— Begin THE DATA —

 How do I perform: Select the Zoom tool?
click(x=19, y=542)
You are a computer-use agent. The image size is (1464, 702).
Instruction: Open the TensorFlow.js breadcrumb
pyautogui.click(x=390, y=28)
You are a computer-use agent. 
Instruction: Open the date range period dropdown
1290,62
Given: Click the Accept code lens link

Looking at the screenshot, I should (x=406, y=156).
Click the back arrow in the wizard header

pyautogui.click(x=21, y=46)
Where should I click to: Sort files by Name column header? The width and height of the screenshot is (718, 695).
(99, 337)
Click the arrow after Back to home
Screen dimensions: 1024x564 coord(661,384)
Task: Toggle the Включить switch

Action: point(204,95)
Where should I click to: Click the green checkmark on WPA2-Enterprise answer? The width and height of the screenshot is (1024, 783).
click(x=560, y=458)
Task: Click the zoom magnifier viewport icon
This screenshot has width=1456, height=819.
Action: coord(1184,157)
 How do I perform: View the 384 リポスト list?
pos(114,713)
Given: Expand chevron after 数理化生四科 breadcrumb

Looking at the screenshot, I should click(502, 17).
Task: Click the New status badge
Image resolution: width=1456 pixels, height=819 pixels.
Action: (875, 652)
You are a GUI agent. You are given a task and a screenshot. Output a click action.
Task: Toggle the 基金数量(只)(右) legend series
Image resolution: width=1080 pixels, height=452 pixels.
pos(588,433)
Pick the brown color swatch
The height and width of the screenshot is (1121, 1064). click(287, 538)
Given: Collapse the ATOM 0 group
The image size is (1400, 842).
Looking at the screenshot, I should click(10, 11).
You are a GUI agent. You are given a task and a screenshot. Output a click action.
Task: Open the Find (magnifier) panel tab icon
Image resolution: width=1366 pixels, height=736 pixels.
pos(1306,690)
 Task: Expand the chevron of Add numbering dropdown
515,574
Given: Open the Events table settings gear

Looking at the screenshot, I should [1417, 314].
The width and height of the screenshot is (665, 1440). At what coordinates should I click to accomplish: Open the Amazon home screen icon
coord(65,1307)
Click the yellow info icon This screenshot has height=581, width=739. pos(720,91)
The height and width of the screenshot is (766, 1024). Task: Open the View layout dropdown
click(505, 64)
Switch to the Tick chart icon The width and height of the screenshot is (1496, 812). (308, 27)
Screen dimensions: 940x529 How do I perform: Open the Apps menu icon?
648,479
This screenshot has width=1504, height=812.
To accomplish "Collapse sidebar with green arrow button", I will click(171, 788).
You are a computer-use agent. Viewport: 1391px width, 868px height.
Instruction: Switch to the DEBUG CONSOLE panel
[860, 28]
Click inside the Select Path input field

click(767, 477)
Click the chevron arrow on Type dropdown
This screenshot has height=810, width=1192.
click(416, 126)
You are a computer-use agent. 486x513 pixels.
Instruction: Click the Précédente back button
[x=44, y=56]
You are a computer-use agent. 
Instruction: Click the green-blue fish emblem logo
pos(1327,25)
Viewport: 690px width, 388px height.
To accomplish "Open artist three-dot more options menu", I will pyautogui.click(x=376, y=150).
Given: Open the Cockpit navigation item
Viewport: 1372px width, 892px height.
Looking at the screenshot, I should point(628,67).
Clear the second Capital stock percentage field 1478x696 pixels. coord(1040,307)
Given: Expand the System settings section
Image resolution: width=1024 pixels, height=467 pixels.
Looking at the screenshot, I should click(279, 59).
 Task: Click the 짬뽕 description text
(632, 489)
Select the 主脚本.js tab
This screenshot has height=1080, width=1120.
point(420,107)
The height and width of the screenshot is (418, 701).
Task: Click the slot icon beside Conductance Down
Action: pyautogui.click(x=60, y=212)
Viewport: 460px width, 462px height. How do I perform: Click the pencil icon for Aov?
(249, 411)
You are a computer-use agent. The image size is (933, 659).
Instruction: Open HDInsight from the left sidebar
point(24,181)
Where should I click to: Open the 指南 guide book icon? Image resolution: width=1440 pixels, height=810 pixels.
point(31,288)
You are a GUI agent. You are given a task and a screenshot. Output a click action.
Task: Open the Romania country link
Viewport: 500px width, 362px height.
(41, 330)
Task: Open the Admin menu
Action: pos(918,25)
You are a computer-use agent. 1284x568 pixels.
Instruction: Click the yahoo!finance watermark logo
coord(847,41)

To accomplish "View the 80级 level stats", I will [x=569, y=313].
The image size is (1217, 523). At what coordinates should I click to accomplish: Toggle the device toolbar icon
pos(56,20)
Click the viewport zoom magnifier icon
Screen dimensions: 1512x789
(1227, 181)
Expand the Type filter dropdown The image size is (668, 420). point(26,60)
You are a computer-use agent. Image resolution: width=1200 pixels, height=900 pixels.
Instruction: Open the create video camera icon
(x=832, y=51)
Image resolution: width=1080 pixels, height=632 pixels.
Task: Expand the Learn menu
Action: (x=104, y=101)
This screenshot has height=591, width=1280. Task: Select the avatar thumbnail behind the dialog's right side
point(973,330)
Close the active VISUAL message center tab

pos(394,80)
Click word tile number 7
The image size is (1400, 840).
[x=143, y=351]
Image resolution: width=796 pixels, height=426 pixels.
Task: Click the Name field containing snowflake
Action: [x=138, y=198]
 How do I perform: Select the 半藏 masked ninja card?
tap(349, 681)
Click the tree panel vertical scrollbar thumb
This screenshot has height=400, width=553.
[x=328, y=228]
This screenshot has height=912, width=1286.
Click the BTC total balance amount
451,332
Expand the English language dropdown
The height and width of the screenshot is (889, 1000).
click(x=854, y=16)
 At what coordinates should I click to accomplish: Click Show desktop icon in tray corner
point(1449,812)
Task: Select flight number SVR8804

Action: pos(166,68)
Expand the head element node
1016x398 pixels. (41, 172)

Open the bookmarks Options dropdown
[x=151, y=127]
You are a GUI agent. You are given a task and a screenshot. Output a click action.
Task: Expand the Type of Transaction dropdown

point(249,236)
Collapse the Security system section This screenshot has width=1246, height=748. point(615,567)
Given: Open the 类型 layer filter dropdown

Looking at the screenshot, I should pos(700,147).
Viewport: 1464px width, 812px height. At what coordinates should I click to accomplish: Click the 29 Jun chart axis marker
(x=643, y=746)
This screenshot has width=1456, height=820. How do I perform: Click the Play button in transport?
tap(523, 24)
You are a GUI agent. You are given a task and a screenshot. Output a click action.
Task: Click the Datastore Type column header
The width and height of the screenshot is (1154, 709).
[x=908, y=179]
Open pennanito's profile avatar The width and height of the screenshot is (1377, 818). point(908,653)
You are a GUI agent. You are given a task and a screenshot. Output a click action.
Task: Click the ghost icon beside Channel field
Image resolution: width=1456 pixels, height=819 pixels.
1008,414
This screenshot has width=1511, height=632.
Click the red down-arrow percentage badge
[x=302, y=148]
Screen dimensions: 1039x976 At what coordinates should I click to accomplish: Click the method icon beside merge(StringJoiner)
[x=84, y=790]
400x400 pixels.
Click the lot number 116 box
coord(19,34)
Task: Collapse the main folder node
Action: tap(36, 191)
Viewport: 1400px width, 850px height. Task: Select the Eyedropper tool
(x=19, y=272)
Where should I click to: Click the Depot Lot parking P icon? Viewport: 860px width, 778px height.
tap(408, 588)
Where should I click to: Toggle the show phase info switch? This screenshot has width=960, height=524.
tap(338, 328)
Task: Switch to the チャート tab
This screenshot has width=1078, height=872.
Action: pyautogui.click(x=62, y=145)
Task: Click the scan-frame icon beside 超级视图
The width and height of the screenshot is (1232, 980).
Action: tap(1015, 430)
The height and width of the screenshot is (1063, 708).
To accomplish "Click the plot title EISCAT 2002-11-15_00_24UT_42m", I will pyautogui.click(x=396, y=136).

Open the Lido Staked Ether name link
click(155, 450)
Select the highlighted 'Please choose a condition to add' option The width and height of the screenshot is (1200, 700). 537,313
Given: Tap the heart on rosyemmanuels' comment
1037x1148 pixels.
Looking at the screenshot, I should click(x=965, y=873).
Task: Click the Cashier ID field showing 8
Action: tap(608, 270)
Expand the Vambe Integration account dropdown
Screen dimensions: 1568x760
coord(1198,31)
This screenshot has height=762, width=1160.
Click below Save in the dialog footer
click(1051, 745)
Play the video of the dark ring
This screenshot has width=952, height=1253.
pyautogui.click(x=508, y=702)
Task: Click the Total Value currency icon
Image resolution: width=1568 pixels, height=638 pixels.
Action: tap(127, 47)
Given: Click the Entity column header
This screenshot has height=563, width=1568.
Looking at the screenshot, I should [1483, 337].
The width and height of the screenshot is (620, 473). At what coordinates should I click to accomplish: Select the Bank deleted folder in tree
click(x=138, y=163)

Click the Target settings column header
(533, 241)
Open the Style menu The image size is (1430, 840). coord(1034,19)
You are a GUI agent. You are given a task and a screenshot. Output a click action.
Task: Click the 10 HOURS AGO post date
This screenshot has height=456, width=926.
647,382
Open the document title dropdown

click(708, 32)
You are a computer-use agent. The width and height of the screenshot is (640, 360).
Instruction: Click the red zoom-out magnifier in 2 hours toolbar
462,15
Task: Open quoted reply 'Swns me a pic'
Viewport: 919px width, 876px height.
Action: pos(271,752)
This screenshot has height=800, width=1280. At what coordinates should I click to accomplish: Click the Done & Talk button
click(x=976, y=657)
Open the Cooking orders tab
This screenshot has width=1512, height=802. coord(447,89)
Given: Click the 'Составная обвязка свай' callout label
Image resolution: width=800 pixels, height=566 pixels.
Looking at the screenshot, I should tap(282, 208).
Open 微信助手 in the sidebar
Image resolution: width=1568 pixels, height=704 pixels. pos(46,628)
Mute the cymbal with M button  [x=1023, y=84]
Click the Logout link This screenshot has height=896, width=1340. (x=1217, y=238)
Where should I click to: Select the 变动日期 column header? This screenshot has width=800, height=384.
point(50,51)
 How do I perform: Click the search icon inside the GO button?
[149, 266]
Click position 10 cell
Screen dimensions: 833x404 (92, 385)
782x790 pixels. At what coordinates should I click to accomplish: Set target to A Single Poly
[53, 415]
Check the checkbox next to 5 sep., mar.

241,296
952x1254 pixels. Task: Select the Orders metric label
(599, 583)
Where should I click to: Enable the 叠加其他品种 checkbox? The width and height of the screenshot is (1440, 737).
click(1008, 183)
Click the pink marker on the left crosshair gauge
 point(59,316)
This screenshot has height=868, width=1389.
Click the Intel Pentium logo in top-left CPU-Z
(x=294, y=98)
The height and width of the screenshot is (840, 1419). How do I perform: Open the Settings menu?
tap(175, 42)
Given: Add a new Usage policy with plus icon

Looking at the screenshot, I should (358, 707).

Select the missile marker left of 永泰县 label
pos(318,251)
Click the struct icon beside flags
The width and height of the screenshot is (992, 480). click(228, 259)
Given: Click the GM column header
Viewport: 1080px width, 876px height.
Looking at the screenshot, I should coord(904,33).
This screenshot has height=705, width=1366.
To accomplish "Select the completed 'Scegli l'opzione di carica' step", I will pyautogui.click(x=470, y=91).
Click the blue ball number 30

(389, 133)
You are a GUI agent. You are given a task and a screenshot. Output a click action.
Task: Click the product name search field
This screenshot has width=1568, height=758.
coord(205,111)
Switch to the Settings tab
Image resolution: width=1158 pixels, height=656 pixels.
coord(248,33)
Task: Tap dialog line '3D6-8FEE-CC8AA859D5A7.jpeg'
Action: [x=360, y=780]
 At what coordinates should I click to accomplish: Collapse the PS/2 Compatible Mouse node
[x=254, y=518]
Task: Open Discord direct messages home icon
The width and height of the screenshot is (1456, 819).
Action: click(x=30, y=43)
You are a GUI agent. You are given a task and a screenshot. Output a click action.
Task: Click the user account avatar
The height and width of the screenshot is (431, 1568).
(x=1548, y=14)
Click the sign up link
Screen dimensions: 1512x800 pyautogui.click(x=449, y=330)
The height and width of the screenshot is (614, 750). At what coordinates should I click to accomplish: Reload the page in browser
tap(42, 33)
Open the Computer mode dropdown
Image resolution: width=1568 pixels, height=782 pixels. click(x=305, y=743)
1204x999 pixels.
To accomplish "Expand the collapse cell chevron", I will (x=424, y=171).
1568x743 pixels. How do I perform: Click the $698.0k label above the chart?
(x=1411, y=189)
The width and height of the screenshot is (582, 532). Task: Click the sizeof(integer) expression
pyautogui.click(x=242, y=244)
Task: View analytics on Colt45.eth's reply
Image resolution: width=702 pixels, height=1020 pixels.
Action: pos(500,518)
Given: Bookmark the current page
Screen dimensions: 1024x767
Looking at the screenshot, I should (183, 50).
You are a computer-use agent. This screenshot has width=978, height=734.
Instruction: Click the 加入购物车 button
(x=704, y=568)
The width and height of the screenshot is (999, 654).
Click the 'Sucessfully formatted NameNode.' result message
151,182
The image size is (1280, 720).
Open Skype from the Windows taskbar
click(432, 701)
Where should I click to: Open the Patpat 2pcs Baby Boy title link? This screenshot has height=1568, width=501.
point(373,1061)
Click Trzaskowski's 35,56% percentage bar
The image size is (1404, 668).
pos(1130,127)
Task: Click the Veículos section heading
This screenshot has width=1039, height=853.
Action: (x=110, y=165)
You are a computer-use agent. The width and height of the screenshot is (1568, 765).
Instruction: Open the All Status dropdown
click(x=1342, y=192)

— End THE DATA —

*WRITTEN INSTRUCTION*.
Copy the records above word for word, starting at the line that contains "Given: Open the 类型 layer filter dropdown" and ending at the line that contains "Open pennanito's profile".

*WRITTEN ANSWER*.
Given: Open the 类型 layer filter dropdown

Looking at the screenshot, I should pos(700,147).
Viewport: 1464px width, 812px height. At what coordinates should I click to accomplish: Click the 29 Jun chart axis marker
(x=643, y=746)
This screenshot has width=1456, height=820. How do I perform: Click the Play button in transport?
tap(523, 24)
You are a GUI agent. You are given a task and a screenshot. Output a click action.
Task: Click the Datastore Type column header
The width and height of the screenshot is (1154, 709).
[x=908, y=179]
Open pennanito's profile avatar The width and height of the screenshot is (1377, 818). point(908,653)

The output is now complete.